Bonner would be the first to say, “I’m old.”

DeWanna Bonner Has Solidified Her Legacy as One of the Most Dominant Players in the WNBA

At 35, she realizes there are increasingly years overdue her than in front. Her desire to win has not subsided, and with White now at the helm for the Sun, Bonner is feeling good well-nigh her worthiness to protract to play at a upper level in the team’s new offense. “I’m still having fun and really enjoying this team,” she says. “I never thought that this far withal in my career, there would still be things to learn, but there are. I’m learning something new every day and still finding my role with this team.”

Coming into the 2023 season, without losing stars Jonquel Jones and Jasmine Thomas to self-ruling agency, as well as former Mentor of Year Curt Miller, this Sun team went from stuff regarded as Finals contenders to “they’ll probably be a first round playoff exit.” But the women who subsume this team share a sisterhood that allows them to thrive. They never gave up on each other and started this season as one of the hottest teams in the League. Like her teammates, Bonner puts no stock in the talk…or lack thereof.  “It doesn’t scarecrow me. I know how good we are,” she says. “I get to play with players like Alyssa [Thomas], who’s so good. It’s funny, I said to her the other day, Dang, I don’t think I plane realized how good you were surpassing we started playing together.”

Bonner is in the top two in many all-time categories for the Mercury and leads the franchise in total rebounds. She just recently passed Lisa Leslie on the WNBA’s scoring list and is just points aways from sitting in the top 10 all-time. The future Hall of Famer has admitted that she’s thought well-nigh what retirement might squint like. That stuff said, she’s still very much locked in to stuff present on the magistrate and helping Connecticut win its first title. “When I retire, that’s when I’ll pat myself on the when and say, OK, you did some things. But right now, I’m still having fun and I’m just going to enjoy this moment,” she says. “As long as I’m still having fun, I’ll still play.”

FAQs 

Q: How many WNBA championships does DeWanna Bonner have?

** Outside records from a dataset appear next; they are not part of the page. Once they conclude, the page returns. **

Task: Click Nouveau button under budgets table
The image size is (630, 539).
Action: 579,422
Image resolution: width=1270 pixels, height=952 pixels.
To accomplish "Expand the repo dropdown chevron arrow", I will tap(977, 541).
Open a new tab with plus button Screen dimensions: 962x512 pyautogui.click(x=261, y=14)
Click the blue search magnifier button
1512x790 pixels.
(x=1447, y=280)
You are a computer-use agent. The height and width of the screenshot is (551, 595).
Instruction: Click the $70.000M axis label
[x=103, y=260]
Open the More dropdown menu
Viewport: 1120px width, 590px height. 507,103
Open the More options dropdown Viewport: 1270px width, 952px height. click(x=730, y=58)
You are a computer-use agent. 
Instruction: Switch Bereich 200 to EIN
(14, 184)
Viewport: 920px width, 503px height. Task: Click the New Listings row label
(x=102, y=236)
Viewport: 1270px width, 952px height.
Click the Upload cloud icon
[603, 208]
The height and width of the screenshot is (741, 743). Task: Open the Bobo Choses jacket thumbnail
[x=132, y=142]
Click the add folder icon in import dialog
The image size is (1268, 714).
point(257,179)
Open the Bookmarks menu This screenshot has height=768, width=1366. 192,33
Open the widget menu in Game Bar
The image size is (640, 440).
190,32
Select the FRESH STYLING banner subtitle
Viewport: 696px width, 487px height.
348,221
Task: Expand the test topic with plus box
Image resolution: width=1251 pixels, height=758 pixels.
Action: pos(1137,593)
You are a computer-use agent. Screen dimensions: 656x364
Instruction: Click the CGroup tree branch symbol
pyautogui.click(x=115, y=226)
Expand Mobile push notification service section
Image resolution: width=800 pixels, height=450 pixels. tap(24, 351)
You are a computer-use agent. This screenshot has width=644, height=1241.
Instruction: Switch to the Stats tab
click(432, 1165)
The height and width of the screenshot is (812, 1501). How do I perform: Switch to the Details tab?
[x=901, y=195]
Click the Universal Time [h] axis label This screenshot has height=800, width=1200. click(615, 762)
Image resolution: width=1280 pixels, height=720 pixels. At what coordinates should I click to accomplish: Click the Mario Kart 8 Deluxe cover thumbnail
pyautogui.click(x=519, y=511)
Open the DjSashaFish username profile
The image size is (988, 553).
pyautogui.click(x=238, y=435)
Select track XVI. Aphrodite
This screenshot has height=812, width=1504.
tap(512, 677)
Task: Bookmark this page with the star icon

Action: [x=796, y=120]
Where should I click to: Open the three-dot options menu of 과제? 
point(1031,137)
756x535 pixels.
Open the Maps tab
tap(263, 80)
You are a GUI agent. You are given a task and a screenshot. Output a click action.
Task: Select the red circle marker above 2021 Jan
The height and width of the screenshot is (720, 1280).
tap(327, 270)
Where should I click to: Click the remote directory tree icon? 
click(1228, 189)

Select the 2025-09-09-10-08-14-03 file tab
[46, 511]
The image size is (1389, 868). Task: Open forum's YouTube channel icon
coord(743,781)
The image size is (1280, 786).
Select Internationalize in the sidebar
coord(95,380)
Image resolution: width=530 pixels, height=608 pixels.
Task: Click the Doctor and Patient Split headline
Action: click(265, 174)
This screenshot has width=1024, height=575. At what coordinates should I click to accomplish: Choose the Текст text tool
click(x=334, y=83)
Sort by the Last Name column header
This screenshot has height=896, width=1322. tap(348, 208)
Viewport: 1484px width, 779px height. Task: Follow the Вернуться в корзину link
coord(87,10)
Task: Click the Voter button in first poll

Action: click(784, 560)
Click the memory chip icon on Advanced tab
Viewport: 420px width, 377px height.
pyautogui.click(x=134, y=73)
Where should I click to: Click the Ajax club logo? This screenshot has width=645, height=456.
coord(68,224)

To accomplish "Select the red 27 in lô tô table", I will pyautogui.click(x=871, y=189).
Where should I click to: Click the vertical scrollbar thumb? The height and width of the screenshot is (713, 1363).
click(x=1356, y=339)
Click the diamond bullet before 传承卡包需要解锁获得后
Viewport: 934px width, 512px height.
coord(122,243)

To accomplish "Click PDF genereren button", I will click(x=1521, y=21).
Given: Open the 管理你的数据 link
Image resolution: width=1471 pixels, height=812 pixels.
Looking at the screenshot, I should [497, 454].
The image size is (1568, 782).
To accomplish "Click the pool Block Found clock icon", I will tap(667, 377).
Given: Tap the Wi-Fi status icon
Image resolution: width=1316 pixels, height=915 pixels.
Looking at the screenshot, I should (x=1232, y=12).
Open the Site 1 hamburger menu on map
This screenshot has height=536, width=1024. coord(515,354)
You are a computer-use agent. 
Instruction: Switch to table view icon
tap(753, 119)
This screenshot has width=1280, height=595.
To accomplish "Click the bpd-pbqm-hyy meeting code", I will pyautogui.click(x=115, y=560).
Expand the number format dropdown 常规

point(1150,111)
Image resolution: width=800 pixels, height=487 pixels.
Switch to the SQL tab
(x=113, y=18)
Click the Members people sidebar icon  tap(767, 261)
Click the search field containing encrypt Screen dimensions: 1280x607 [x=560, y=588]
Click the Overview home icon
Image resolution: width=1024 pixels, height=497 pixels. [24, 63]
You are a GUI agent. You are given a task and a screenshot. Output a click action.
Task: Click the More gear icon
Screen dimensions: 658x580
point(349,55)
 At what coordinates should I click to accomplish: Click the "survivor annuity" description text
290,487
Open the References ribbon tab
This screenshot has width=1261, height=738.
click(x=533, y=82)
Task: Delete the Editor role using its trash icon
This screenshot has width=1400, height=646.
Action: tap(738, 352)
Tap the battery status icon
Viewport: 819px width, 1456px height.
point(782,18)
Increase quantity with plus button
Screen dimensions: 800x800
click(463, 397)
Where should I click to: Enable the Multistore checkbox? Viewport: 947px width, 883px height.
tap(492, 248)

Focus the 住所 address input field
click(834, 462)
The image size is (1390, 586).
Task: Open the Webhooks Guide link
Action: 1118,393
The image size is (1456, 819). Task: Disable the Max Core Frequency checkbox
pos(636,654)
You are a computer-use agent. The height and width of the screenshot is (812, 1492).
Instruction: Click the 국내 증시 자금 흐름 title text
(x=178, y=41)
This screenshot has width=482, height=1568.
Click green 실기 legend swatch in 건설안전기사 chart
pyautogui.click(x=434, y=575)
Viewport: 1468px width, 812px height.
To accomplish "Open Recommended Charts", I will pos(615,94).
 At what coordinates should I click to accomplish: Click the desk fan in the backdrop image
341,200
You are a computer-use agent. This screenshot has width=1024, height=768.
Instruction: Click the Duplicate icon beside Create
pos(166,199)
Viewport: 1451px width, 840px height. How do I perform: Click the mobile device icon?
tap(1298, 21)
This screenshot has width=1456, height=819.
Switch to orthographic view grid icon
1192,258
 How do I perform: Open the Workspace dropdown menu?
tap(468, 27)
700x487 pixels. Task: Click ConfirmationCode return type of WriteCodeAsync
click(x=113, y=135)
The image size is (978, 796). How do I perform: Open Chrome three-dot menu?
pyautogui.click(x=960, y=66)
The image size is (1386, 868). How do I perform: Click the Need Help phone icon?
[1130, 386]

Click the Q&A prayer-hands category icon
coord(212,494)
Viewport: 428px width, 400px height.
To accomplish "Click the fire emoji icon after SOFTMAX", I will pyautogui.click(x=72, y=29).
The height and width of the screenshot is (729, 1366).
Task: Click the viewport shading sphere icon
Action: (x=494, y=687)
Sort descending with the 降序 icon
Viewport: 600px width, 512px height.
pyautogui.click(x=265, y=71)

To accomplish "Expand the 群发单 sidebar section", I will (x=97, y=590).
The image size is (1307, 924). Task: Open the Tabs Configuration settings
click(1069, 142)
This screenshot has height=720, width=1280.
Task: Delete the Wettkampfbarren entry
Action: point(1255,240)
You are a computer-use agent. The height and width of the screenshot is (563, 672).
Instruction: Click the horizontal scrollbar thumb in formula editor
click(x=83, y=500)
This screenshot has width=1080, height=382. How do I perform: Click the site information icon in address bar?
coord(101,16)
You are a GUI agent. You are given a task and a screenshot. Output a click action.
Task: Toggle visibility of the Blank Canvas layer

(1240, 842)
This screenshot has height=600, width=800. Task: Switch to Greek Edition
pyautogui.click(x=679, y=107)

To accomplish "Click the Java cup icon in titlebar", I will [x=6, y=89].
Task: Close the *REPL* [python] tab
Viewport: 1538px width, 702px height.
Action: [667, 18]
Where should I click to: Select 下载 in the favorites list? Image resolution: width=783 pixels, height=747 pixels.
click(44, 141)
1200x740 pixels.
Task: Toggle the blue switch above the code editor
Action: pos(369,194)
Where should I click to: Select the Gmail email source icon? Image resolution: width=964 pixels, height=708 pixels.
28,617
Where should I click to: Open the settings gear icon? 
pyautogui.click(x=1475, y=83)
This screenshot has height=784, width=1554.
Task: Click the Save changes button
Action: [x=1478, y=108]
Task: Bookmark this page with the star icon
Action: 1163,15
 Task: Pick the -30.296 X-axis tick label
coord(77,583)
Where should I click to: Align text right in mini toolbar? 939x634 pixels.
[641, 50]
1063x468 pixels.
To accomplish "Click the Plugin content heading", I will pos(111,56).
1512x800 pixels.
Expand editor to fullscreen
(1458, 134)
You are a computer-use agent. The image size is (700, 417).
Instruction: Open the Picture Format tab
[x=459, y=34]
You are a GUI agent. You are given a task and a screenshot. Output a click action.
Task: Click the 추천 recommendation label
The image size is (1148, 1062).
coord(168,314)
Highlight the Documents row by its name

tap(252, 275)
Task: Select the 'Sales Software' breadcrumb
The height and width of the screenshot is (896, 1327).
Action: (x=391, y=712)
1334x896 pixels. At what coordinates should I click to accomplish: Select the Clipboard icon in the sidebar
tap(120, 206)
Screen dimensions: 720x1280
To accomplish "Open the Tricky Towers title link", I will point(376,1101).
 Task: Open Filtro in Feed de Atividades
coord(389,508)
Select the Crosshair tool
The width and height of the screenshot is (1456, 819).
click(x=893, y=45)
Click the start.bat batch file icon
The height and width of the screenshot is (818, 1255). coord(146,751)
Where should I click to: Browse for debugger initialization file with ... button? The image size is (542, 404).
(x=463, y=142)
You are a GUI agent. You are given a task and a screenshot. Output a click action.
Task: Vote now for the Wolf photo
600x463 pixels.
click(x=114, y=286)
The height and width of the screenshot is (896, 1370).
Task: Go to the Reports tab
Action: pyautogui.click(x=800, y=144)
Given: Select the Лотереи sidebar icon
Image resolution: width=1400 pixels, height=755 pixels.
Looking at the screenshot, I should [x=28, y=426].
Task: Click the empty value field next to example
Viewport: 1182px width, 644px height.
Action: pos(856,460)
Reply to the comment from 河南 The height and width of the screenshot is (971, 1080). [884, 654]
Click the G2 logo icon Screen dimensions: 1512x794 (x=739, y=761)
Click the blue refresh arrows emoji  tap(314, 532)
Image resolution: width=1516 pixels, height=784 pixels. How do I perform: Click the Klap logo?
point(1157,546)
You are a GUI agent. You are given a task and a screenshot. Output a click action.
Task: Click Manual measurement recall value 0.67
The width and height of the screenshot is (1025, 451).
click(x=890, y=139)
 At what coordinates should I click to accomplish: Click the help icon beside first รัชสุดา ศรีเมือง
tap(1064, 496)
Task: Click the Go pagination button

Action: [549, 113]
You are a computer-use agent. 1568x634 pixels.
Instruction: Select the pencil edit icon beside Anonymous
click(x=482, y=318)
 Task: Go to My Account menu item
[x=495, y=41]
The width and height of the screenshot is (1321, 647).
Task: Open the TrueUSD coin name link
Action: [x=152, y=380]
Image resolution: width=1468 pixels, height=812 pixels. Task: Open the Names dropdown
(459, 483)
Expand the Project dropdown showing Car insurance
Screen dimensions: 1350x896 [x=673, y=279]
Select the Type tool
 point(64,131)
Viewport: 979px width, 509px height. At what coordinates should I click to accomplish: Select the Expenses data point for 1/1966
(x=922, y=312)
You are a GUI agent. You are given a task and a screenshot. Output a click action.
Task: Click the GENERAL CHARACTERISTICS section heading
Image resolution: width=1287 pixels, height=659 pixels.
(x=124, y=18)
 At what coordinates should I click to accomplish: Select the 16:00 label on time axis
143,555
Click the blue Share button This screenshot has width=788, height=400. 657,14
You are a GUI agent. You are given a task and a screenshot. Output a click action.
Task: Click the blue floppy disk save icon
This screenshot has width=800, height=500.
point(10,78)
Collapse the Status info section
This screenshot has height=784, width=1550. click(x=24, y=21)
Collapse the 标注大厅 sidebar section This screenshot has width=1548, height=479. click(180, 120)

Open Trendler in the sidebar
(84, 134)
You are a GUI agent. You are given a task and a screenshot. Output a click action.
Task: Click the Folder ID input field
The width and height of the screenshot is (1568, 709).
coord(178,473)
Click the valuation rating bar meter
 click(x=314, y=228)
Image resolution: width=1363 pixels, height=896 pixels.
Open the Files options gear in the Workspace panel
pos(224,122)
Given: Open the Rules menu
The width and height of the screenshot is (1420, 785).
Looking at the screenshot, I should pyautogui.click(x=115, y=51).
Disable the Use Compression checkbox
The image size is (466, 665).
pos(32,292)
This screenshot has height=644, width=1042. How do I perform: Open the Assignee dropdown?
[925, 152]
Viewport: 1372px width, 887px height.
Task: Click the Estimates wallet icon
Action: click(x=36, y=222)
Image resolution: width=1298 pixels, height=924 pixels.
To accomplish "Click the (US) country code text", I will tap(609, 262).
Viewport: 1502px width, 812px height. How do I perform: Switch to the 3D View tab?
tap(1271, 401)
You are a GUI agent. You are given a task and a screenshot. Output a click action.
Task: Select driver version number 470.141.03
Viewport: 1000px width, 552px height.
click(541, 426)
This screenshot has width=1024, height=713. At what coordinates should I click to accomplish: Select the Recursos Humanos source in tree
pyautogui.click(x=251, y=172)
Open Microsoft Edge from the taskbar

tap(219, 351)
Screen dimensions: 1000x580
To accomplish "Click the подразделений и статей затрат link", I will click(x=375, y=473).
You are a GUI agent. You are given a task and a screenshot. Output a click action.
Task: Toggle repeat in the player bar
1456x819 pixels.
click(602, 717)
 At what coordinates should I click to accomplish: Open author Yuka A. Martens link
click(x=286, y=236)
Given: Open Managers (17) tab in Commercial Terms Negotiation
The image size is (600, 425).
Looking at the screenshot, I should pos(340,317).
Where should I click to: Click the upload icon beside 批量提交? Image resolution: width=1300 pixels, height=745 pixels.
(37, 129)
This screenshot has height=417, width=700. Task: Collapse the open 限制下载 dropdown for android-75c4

Bonner won the WNBA title with the Mercury in both 2009 and 2014. Bonner has established herself in the professional record books during her 14 seasons in the WNBA, with her 6,881 career points ranking sixth in league history.

Q: What is DeWanna Bonner? 

DeWanna Bonner (born August 21, 1987) is an American-Macedonian professional basketball player for the Women's National Basketball Association (WNBA)'s Connecticut Sun. Bonner attended Auburn University and played basketball there.

Q: Where did DeWanna Bonner play college basketball?

Becky Jackson (1981-84) was the second player in Auburn history to lead the team in scoring and rebounding all four years. She started all 126 games she played in at Auburn.

Q: Who is the highest scoring in the WNBA?

1997–2023 WNBA scoring record. Diana Taurasi was the all-time leading points scorer in the Women's National Basketball Association (WNBA) as of October 2023, with 10,108 points in her career. Tina Thompson finished second with 7,488 points.